EXERCISE:
Quote the entries from the line containing "Task: Select the Data Extracts tab" through the end of the entries, both ends included, leaving out the pictures.

-------- LISTING

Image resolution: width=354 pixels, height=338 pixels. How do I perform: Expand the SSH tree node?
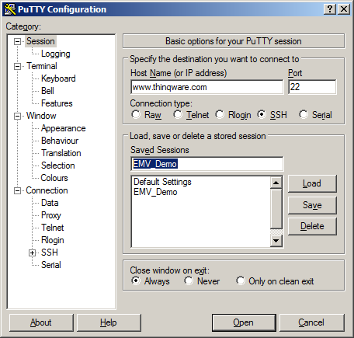[32, 253]
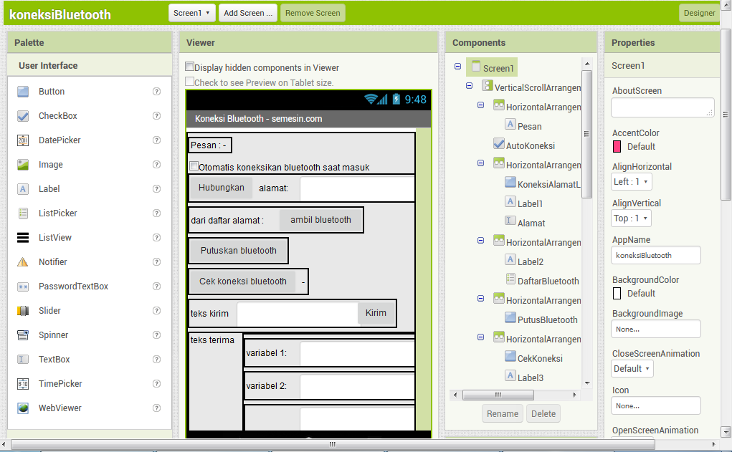Select the Notifier warning icon

pyautogui.click(x=23, y=262)
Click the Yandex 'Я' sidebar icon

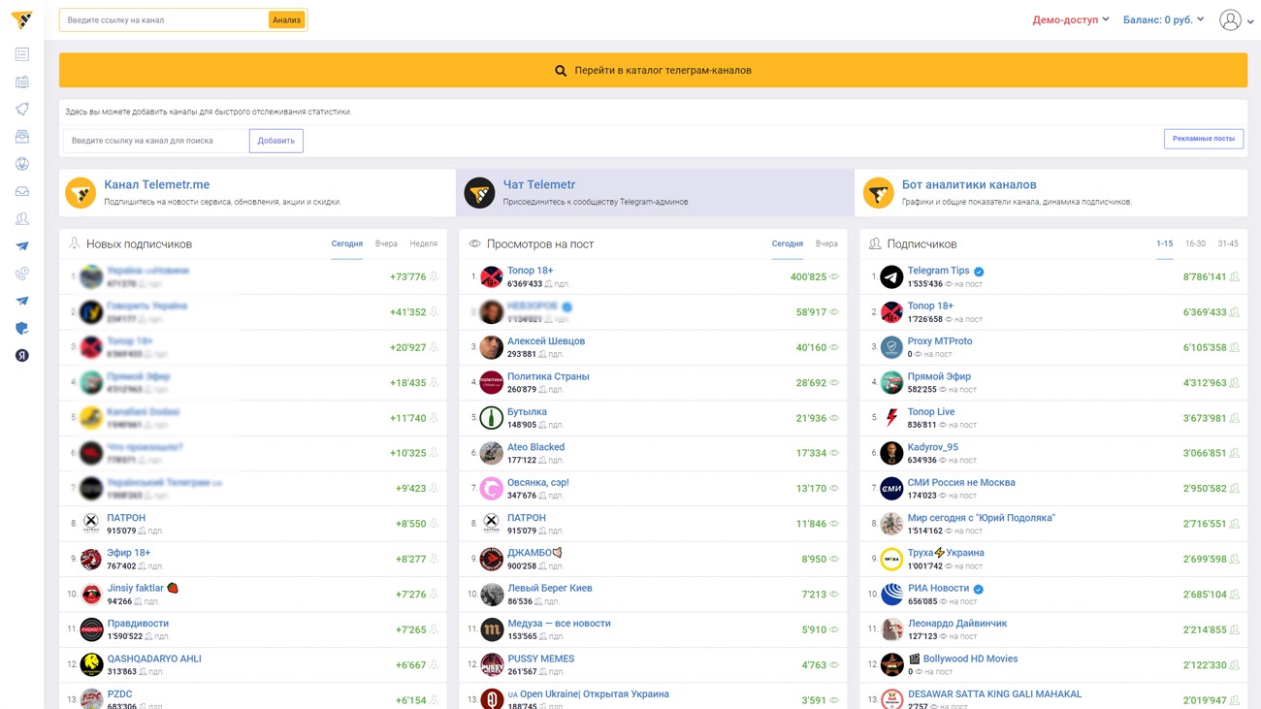(x=21, y=356)
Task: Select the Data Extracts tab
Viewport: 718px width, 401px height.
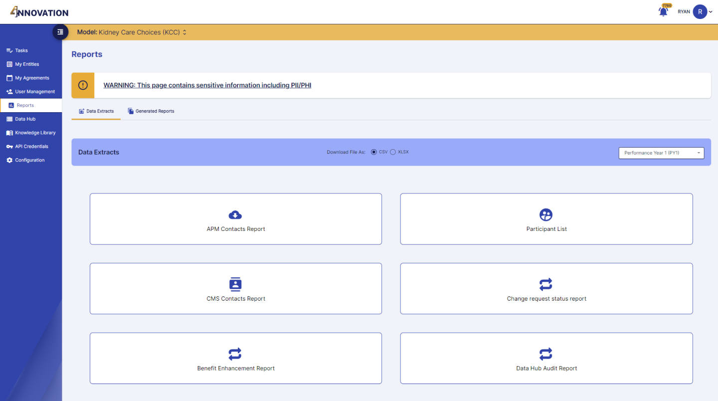Action: click(96, 111)
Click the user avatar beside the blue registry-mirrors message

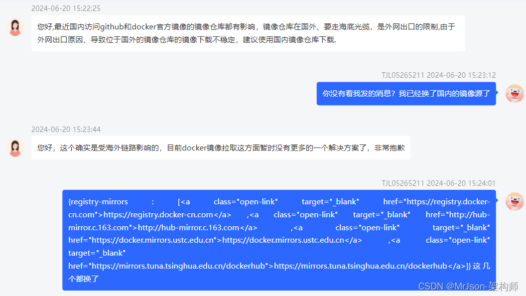(515, 201)
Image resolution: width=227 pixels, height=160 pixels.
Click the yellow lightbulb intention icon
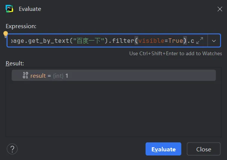click(x=6, y=34)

----------------

ANSWER TO THE EXERCISE:
Task: Select the Data Extracts tab
Viewport: 718px width, 401px height.
Action: click(96, 111)
Click the user avatar beside the blue registry-mirrors message

(515, 201)
Image resolution: width=227 pixels, height=160 pixels.
Click the yellow lightbulb intention icon
click(x=6, y=34)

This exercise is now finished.